今回はかなり短い時間での準備だったために、ラボの皆さんにも相当無理をお願してしまったし(それでも何度も色校正に立ち会って頂きました、心より感謝いたします)、作品づくりと併走しながらまだ開廊したばかりの新しいギャラリーオーナーとも毎日メールのやりとりをして展示準備を進めてきた。オーナーはその合間にも、雑誌やインターネットなどのメディアに向けてもこつこつと写真展の案内を送ってくれているはずだ。mixi上で、どなたかがつくってくださった鷲尾和彦のコミュニティ(一応、そういうのもある)にまで案内を載せてくれたそうだ。
一人では本当に何もできない。ただただ、皆さんに感謝。
ギャラリーには、2月7日(木)と最終日となる8日(金)には居る予定です。本当は毎日居たいのだけど、ほんとうに申し訳ありません。大切な写真を大切に展示します。ぜひ見に来てください。
鷲尾和彦 新作写真展『 NEIGHBORHOOD(ネイバーフッド)』
会期: 2008年1月28日(月)〜2月8日(金)
会場: pict gallery
大阪市北区西天満2-8-1 大江ビル110 TEL 06-6316-7363
協力: 富士フィルムイメージング株式会社/株式会社イーストウエスト
2008.01.12 (Sat) EMON PHOTO GALLERY『DIRECTOR'S CHOICE』
東京での展示が決まりました。
今回は、11人の写真家の方々とご一緒です。
EMON PHOTO GALLERY『DIRECTOR'S CHOICE』
会期:2008年2月5日(火)〜3月7日(金)
会場:EMON PHOTO GALLERY
東京都港区南麻布5-11--12 TOGO Bldg.,B1
TEL 03-5793-5437
*参加アーティスト:
DAVID FOKOS NILS-UDO 大橋仁 尾仲浩二 海沼武史 小林紀晴 齋藤亮一 中藤毅彦 西山尚紀 藤岡直樹 横浪修 鷲尾和彦
*レセプションパーティ:2008年2月15日(金)18時30分〜20時30分(Free)
*プレスリリース:EMON PHOTO GALLERY『DIRECTOR'S CHOICE』
2008.01.10 (Thu) 写真展準備
年明け、いきなりプリント作業で久々の徹夜。現像液が弱ってきたためにとめたのだがいつまででも続けられそうな感覚だった。一気に1月末の大阪での写真展用の見本プリントが出来上がる。正月甥っ子とサッカーをやったからか、気力体力はかなり充実。プリントを見ながら最終的に作品をセレクトやサイズを判断し、展示構成もあわせて決めていく。
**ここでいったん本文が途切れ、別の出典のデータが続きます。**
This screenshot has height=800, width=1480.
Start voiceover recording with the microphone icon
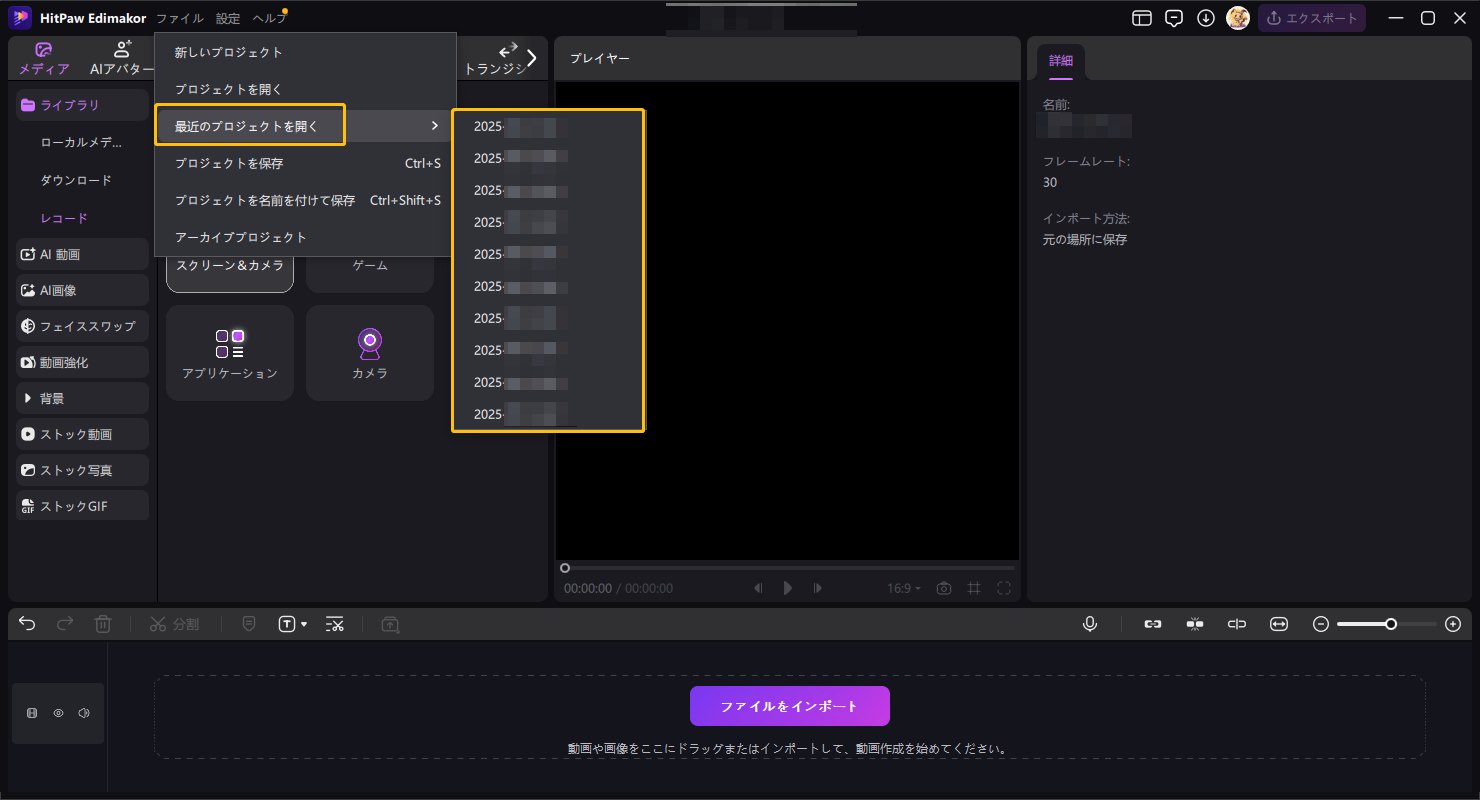coord(1090,623)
昨日は展示プランを持ってルーニイの篠原さんのところに相談と額装のお願いにいく。 篠原さんのアドバイスも頂いてプランが更に良くなる。(いつもいつも感謝しています。有難うございます。)
さて、本番のプリントだな、というところでカレンダーを見ると、余りにも時間がない。
こういうぎりぎりの生活は改めようというのが新年の誓いのひとつだったというのに。やれやれ。
それにしても、今回の大阪での写真展。いい感じになりそうです。